Brenda Sonday-Chavez (“Petitioner”),1 a native and citizen of Guatemala, petitions for review of the Board of Immigration Appeals’s (“BIA”) denial of Petitioner’s motion for reconsideration. No reversible error has been shown; we dismiss the petition in part and deny the petition in part.
In 2015, Petitioner entered the United States without a valid entry document and was later charged as being subject to removal. At the first master-calendar hearing, the Immigration Judge (“IJ”) granted Petitioner a four-month continuance to give Petitioner an opportunity to hire a lawyer.
At the second master-calendar hearing, Petitioner told the IJ she had been unable to find a lawyer.

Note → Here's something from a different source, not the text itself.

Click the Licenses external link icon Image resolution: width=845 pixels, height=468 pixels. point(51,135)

Petitioner -- proceeding pro se -- then conceded removability. After asking Petitioner about her reasons for coming to the United States, the IJ determined that Petitioner was eligible for no form of relief that would allow her to remain in the United States. As a result, the IJ ordered Petitioner’s removal.

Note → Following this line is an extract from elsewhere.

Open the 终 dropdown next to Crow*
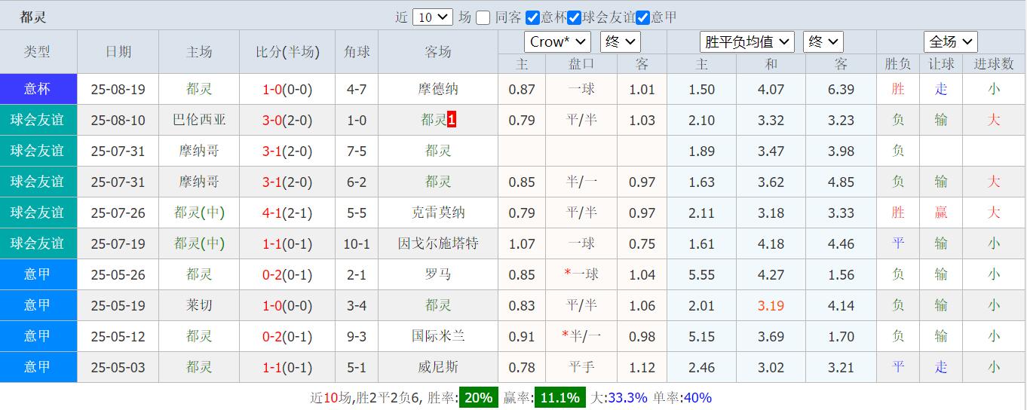This screenshot has height=410, width=1027. coord(620,41)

Petitioner -- through a lawyer -- appealed the IJ’s decision. On 7 September 2017, the BIA dismissed the appeal. The BIA agreed with the IJ’s determination that Petitioner’s testimony indicated no eligibility for relief.
Petitioner then filed a motion for reconsideration of the BIA’s decision. The BIA denied Petitioner’s motion on 1 March 2018. The BIA noted that Petitioner sought to offer additional evidence in support of the contention that she was eligible for asylum or withholding of removal.2 The BIA concluded however that Petitioner had identified no error of fact or law in the BIA’s 7 September 2017 decision based on the record before the BIA at that time. Petitioner then filed the instant petition for review on 28 March 2018.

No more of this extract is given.